The best time to visit the place is between October and March as the weather is good. One can join the dolphin watching trips offered by STFP and avail the package deals offered by the foundation or reach the place directly to indulge in selective activities. A package deal may cost between Rs3,500 to Rs4,000 per person per day from Lahore and Islamabad and may include round-trip travel, food, camping, boat safari, bird watching and other services. A person directly reaching the spot can bargain with the boat owners and may enjoy a two to three hour boat ride/dolphin watching for something between Rs600 to Rs800. Similarly, tents for overnight camping can be hired for Rs300 to Rs400 per person. In order to promote this ecotourism programme, the project has also launched a website www.indusdolphin.org which provides latest update on various activities and events.
JavedIqbal, 26, is a resident of BastiAllahwali and the contact person at the tourist information centre set up at the site. He tells TNS that 10 people each from the two villages on the banks of Indus have been trained as tourist guides under the project. This was imperative as the people of these villages have little opportunities to earn. Fishing is difficult due to the prevalence of contractual system in the area under which only contractors have the right to catch the fish and the locals do not, he adds. “People are very excited. They did not know that Bulhan could bring prosperity to their houses. They took it for granted and did not know it was just one of the four types of dolphins that lived in riverwater,” he adds.

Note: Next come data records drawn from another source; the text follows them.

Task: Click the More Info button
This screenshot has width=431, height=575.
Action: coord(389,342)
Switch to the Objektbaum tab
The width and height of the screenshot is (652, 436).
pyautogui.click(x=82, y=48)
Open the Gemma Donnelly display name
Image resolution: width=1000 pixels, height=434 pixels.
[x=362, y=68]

Uzma Noreen, Coordinator, WWF’s Indus River Dolphin Conservation Project, believes entrusting the local community is perhaps the best way to safeguard the Indus River Dolphin. She adds the WWF experts engaged by STFP have trained locals on how to rescue dolphins who are trapped in fishing nets or drifted into canals etc. It is a very sensitive animal and may even have a heart attack when under stress, she says. Therefore,“it is necessary to take extreme care while conducting a dolphin rescue”.

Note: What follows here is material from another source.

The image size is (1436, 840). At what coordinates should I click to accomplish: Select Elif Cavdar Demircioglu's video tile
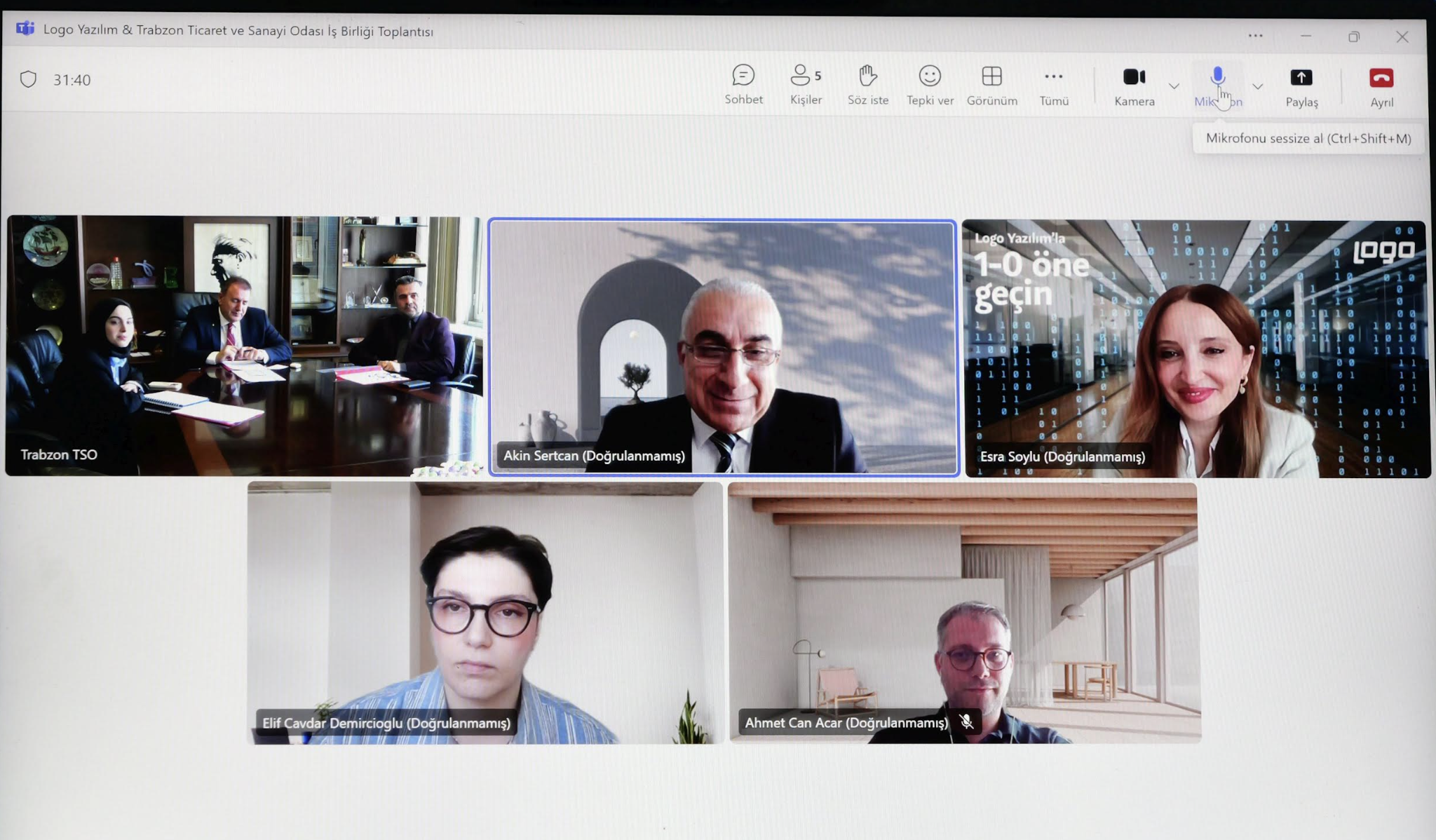[485, 612]
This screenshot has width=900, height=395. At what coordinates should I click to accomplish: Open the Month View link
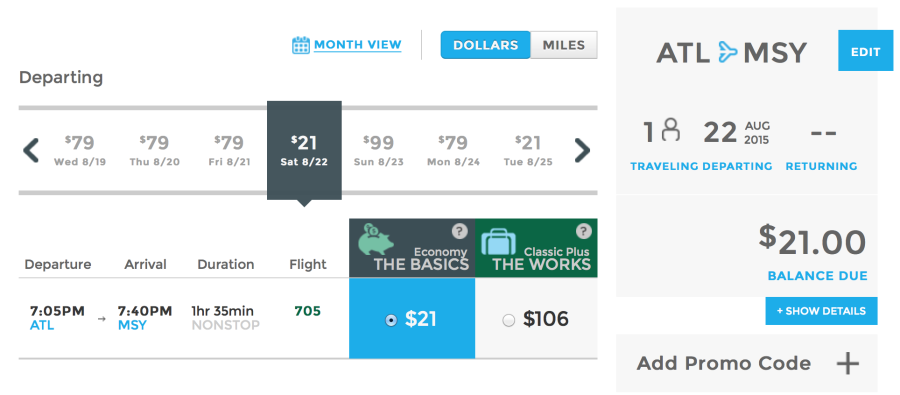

But, what if the dolphins do not rise above surface, would the effort and money spent on the trip go waste? No, because a dolphin has to resurface after every two to three minutes to breathe from the hole on its head. It does sleep but it cannot sleep for a long time. It has to be conscious to breathe. This means it cannot go into a deep sleep, as it would suffocate. So, dolphins take short sleeps of a few seconds called micro sleeps. These micro sleeps are collectively of about eight hours a day.

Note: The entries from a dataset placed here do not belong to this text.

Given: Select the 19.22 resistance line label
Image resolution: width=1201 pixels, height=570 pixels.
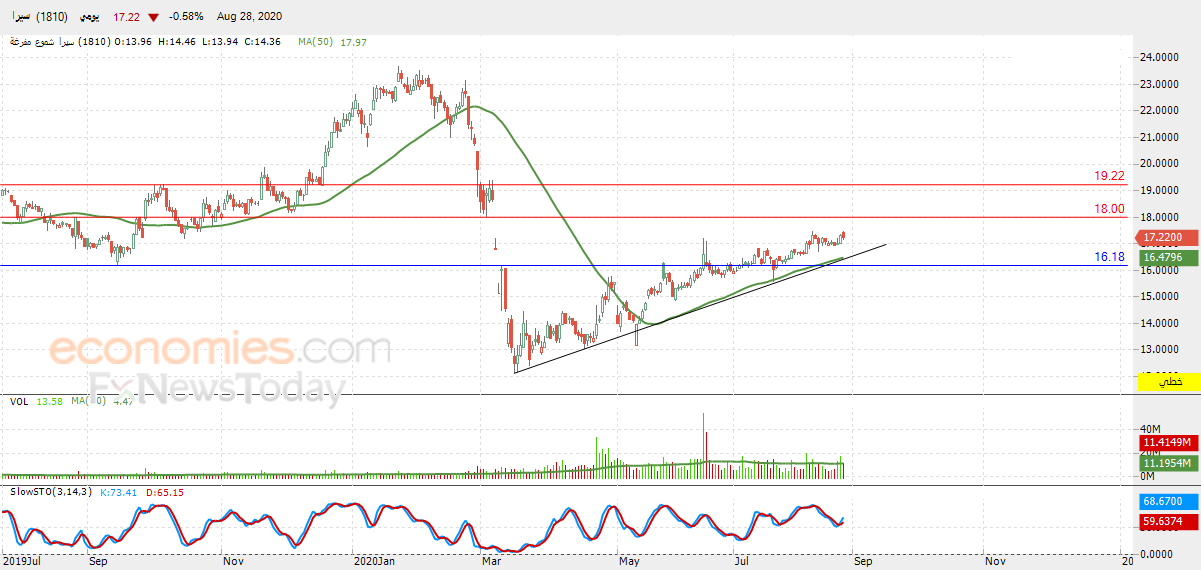Looking at the screenshot, I should (x=1109, y=176).
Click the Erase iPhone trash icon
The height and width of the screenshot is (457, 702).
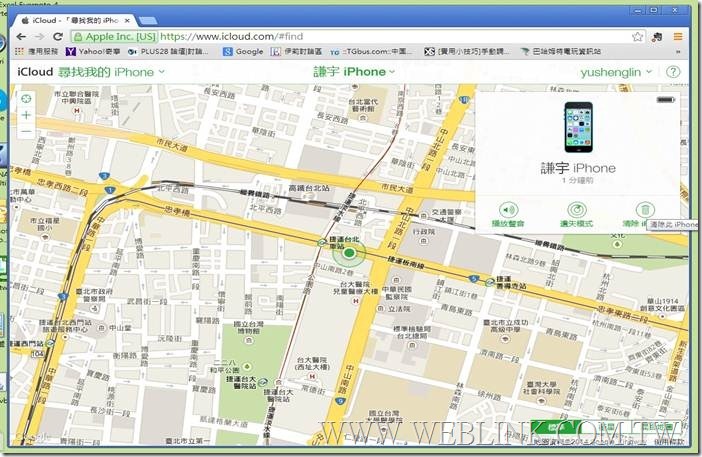point(645,209)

Though the Punjab government and the Tourism Development Corporation Punjab (TDCP) have not been there as partners, their role is highly important in the promotion of the initiative. They have been requested to introduce the project to people which they will hopefully soon do, says Rana, who has written a letter to TDCP in this regard. He says they are planning to include Taunsa Barrage to stay in the popular Multan, Uch Sharif, Cholistan tourist packages availed by tourists every year.
Security no doubt is important but this aspect will hopefully be taken care of shortly, he says, adding the riverine police force set up by the government will start guarding Indus soon.